The second thing that goes as you get older is eyesight. Things multi-colored become more difficult to delineate. Thus I have always wondered what the sadistic benchmark is for hiring interior lighting designers. My biggest pet peeve when it comes to cockpit lighting is use of the color red. Especially when used over a dark background.


It used to be prevalent among European vehicles — particularly cars coming from Germany. I always attributed it to their obvious hiring of former U-Boat crews who associate red lighting with night vision. Fine, but one must remember that the average U-Boat captain during the height of World War II was 29…and at the close of the War there were some as young as 20. It wouldn’t matter to them if there was black lettering on a black background…they could distinguish it.

During the past few years there have been some beautiful colors of instrument lighting – including a lot of blu
es. To complement them the letters are generally white on a darker background. These are clear enough to give Jose Feliciano a 50-50 chance of reading them. Some manufacturers (specifically Ford Motor Company) have a function that you can select what color you want your background to be. In Mustangs, for example, there are six light-emitting diodes (LEDs) — green, blue, purple, white, orange and red — that when blended can produce 125 backgrounds. Ford does have a better idea.

However, before Ford engineers blow out their rotator cuffs patting themselves on the back they’ve also sabotaged their own service to the fiber-deficient crowd. I’ve been testing a Fusion SEL – a wonderful vehicle that has rightfully achieved global acclaim. My test vehicle has a DVD Navigation System with tremendous clarity in the display screen. I like to listen to music from the ‘50s on SiriusXM Satellite Radio and like most audio systems of that type it has a display of the artist and song. BUT…what did I see (or didn’t see as the case may be)...red lettering on a blue background! I don’t think Otto Kretschmer, Germany’s “Ace of the Deep” and the most successful U-Boat captain of the War could easily read the display.

I was showing the “blur” to my wife and tapped the screen as I did so. What happened next belongs on the Twilight Zone. The display changed to a white background with black lettering.

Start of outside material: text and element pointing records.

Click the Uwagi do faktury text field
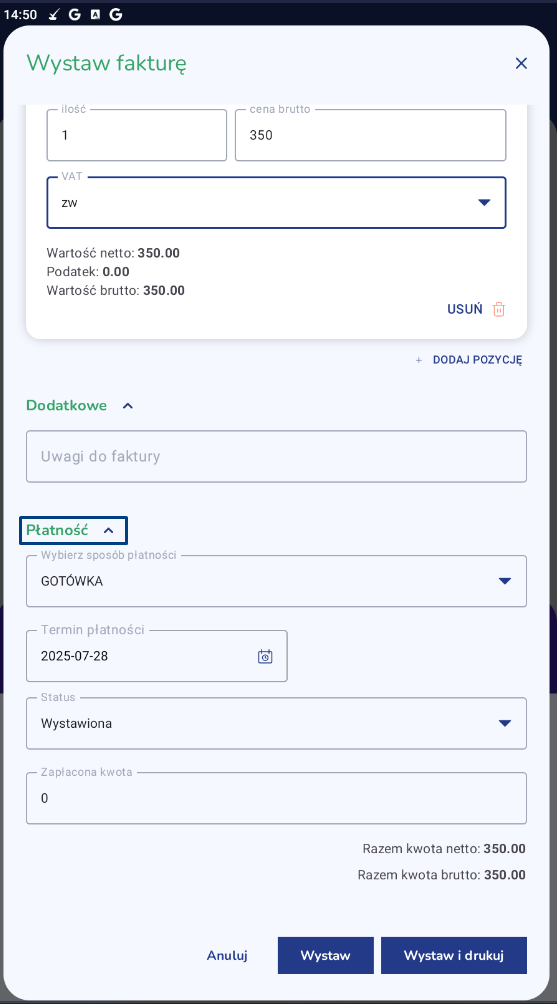Image resolution: width=557 pixels, height=1004 pixels. click(277, 457)
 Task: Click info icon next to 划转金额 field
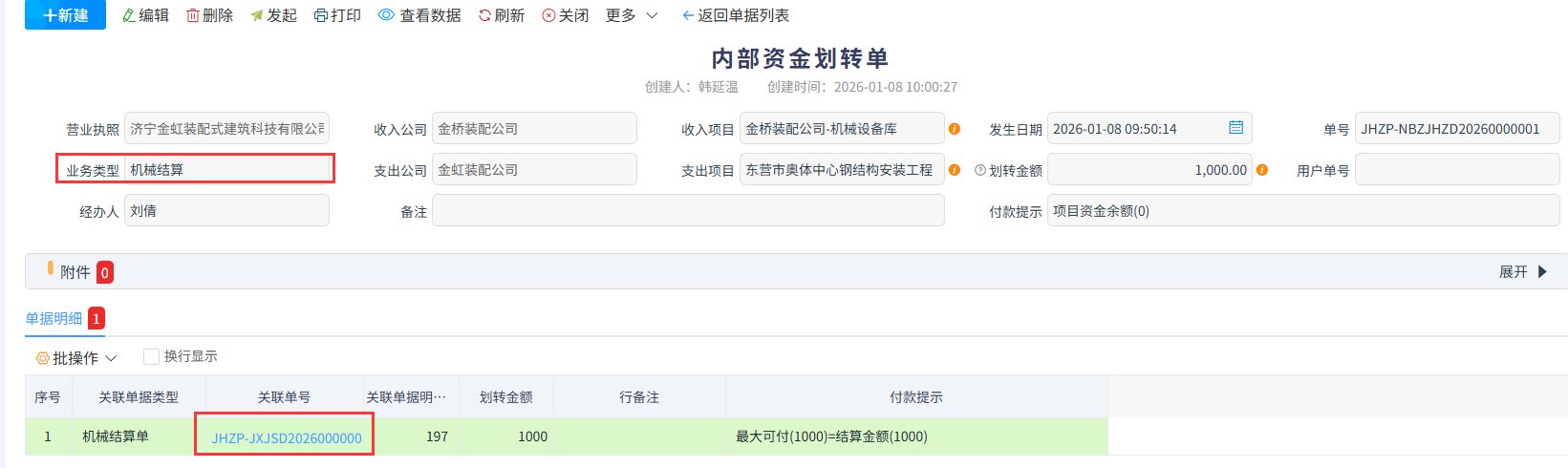pyautogui.click(x=1262, y=170)
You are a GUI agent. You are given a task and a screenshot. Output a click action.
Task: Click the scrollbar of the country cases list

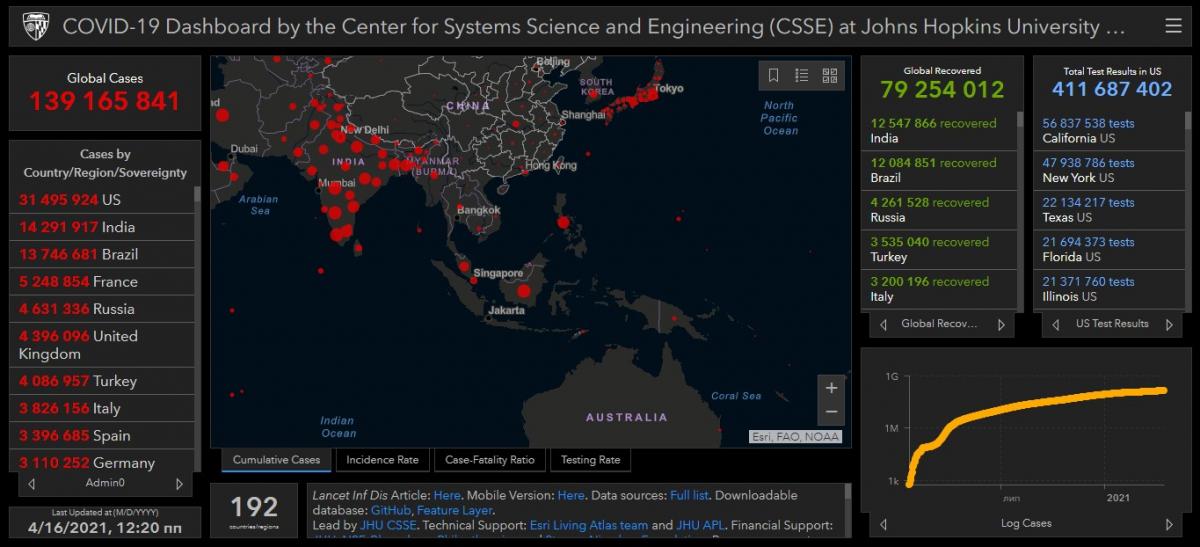tap(197, 300)
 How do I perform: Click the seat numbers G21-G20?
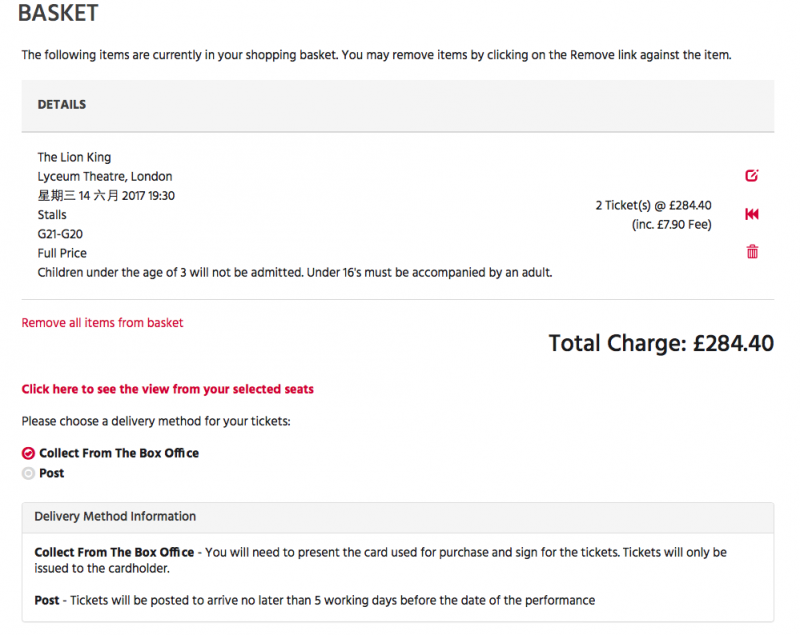point(60,234)
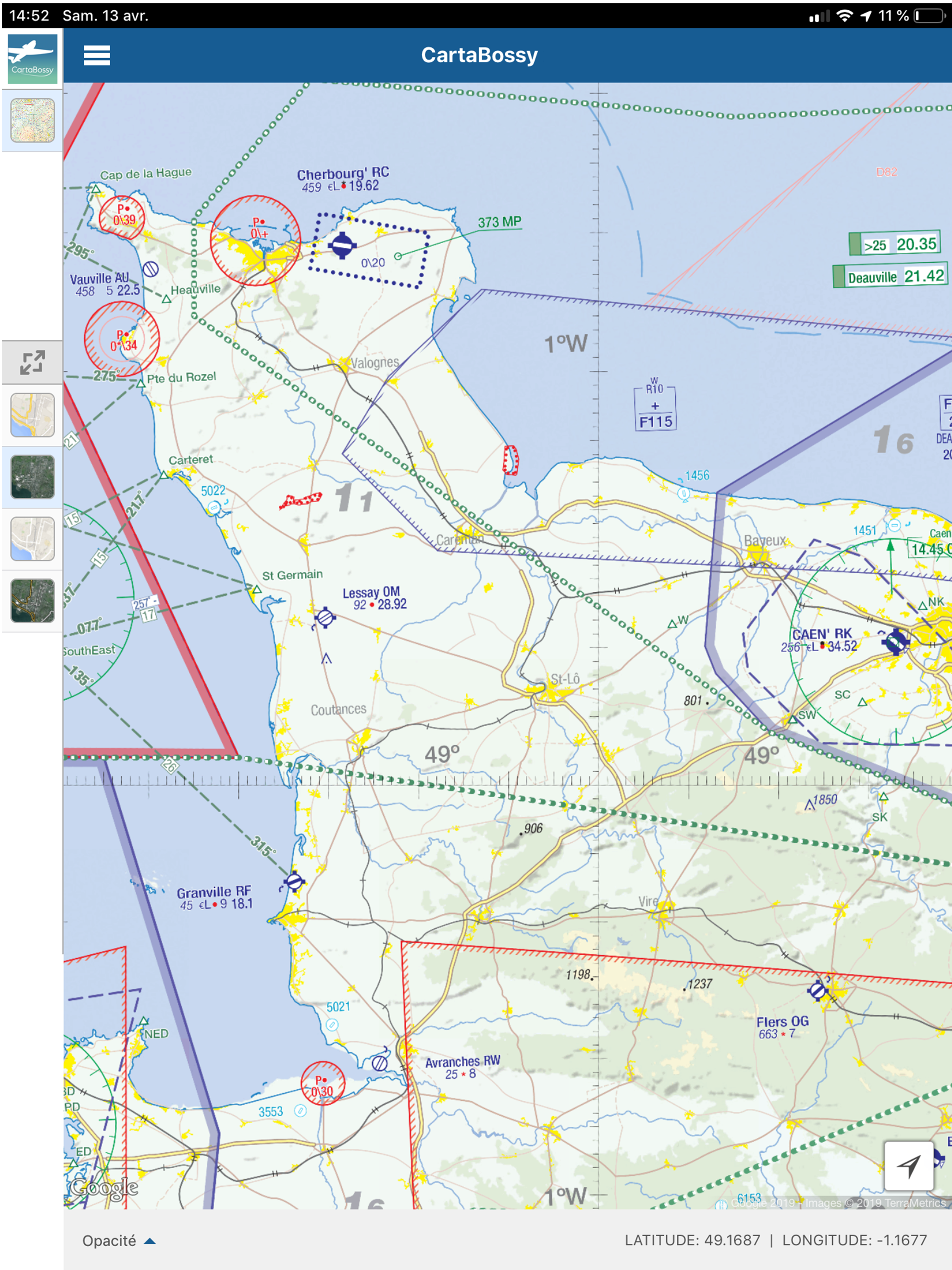Select satellite imagery base layer
This screenshot has width=952, height=1270.
[33, 476]
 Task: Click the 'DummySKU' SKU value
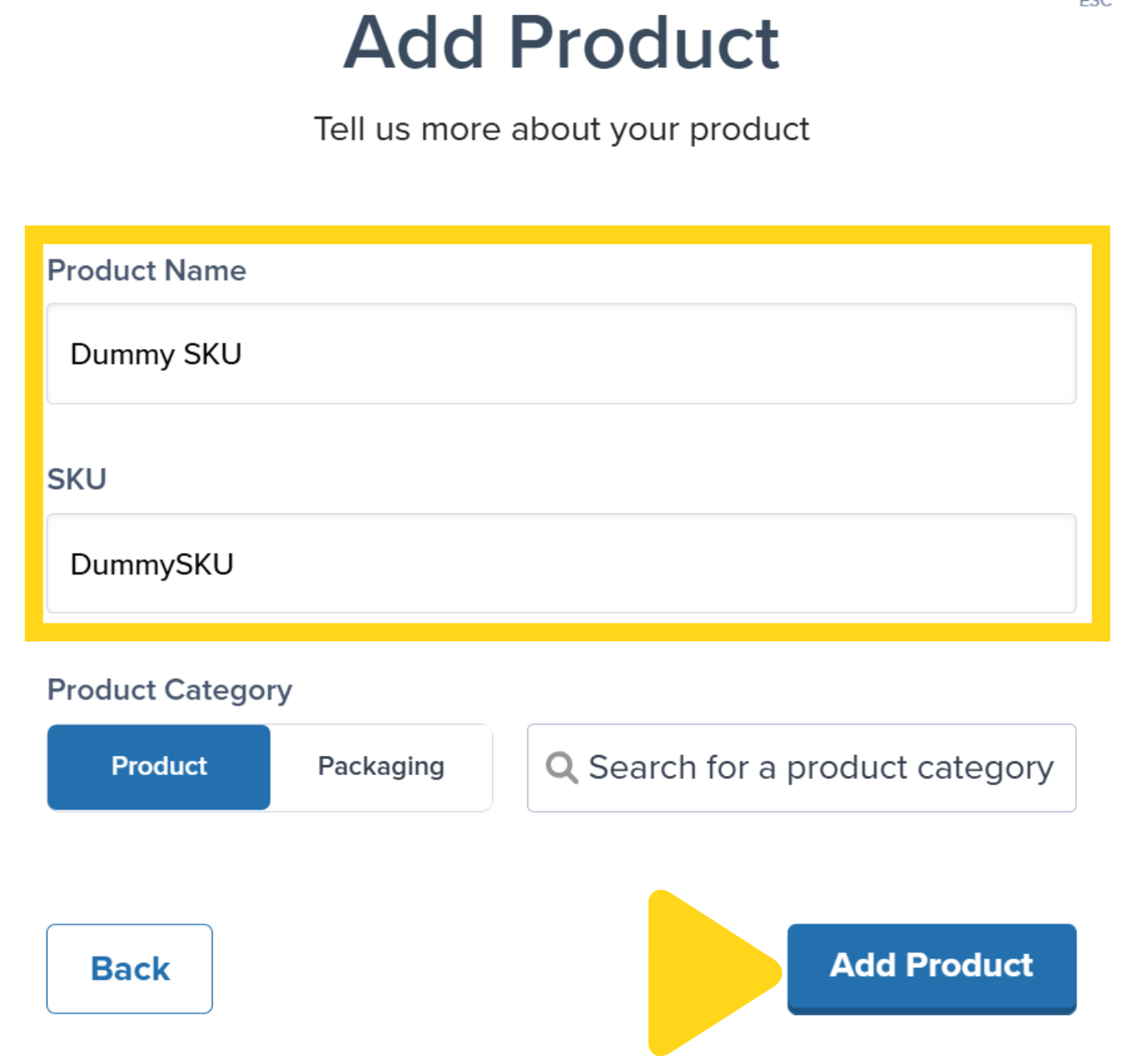[152, 564]
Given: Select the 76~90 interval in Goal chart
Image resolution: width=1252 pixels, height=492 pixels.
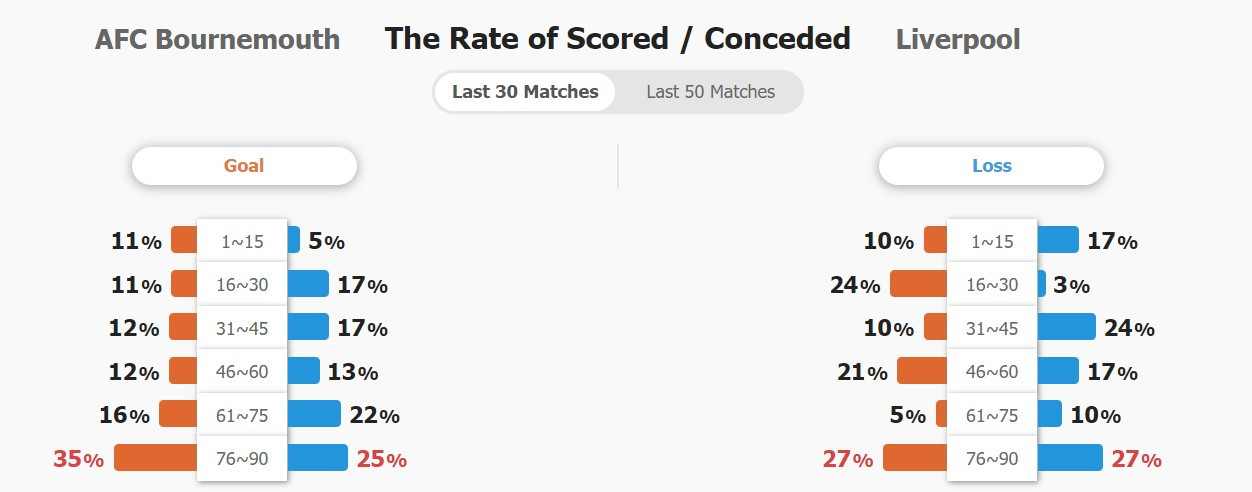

Thank you, Ford, for what you’ve done for the sighted and blind demographics but why not just leave the damn thing legible 24/7?

I have some advice for the automotive industry that they can easily refuse. Either employ older people who have empathy with the Depends generation or, if you insist on picking up these young kids right out of college, make them wear welder’s goggles when they’re deciding what color and background to use on vehicular instrumentation.

Until then, CLEAR THE BRIDGE…DIVE, DIVE!!!!!